• India
  • Jan 20

Explainer / First Movers Coalition

India participated in the First Movers Coalition (FMC) leadership meeting of the World Economic Forum at Davos which deliberated on the need for clean energy technologies to confront the climate crisis globally.

First Movers Coalition is a global initiative aimed at decarbonising the heavy industry and long-distance transport sectors responsible for 30 per cent of global emissions.

India joined the First Movers Coalition last year. 

What is the First Movers Coalition?

• At the 2021 United Nations Climate Change Conference (COP26) in November 2021, the US announced the launch of the First Movers Coalition, a new platform for companies to harness their purchasing power and supply chains to create early markets for innovative clean energy technologies that are key for tackling the climate crisis. 

• The First Movers Coalition was created through a partnership between the US Special Presidential Envoy for Climate and the Office of Global Partnerships, and the World Economic Forum, in collaboration with the US Departments of Commerce and Energy.

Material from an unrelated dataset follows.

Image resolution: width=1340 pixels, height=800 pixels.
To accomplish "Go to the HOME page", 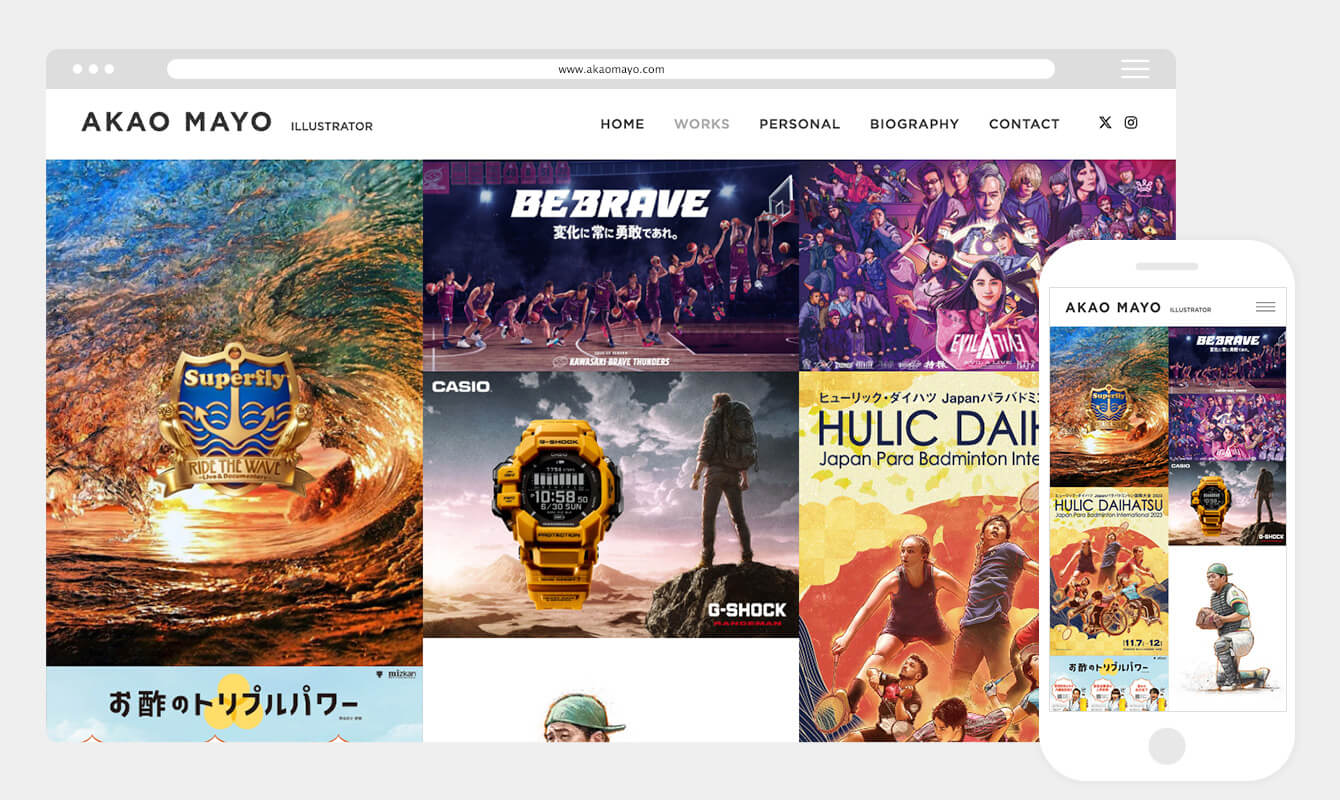I will click(622, 124).
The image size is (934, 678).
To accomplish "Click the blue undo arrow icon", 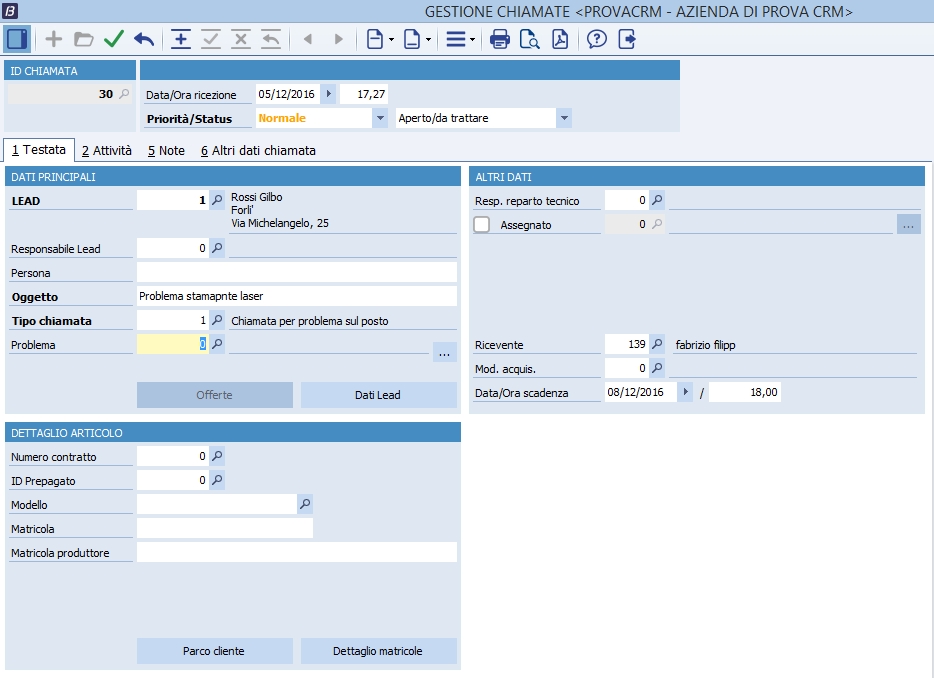I will point(144,40).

• The International Energy Agency forecasts that roughly half of the emissions reductions to reach net-zero emissions by 2050 must come from technologies that are not currently ready for commercial markets. 

• For ‘hard-to-abate’ sectors to decarbonise at the speed needed to keep the planet on a 1.5-degree pathway, they require low-carbon technologies that are not yet commercially competitive. 

• The FMC is a coalition of companies using their purchasing power to create early markets for innovative clean technologies across eight hard-to-abate sectors. 

• These in-scope sectors are responsible for 30 per cent of global emissions–a proportion expected to rise to over 50 per cent by mid-century without urgent progress on clean technology innovation.

• The Coalition’s members commit in advance to purchasing a proportion of the industrial materials and long-distance transportation they need from suppliers using near-zero or zero-carbon solutions, despite the premium cost.

• If enough global companies commit a certain percentage of their future purchasing to clean technologies in this decade, this will create a market tipping point that will accelerate their affordability and drive long-term, net-zero transformation across industrial value chains.

• Commitments for the first four sectors (aviation, shipping, steel and trucking) were launched in November 2021, at COP26 in Glasgow. 

• The aluminum and carbon dioxide removal sectors were launched in the May 2022 World Economic Forum Annual Meeting in Davos.

• The cement & concrete sector was launched at COP27 in Sharm el-Sheikh.

• The final sector on Chemicals is planned to launch at COP28 in Dubai.

• The FMC aims to harness the purchasing power of the world’s leading companies to unlock the untapped potential of emerging technologies needed to decarbonize the world by 2050.

• The companies, whose collective market value exceeds $8 trillion across five continents, have committed $12 billion in 2030 purchase commitments for green technologies to decarbonize the hard-to-abate sectors.

• India, Denmark, Italy, Japan, Norway, Singapore, Sweden and the United Kingdom have joined the US as government partners to create early markets for clean technologies through policy measures and private sector engagement.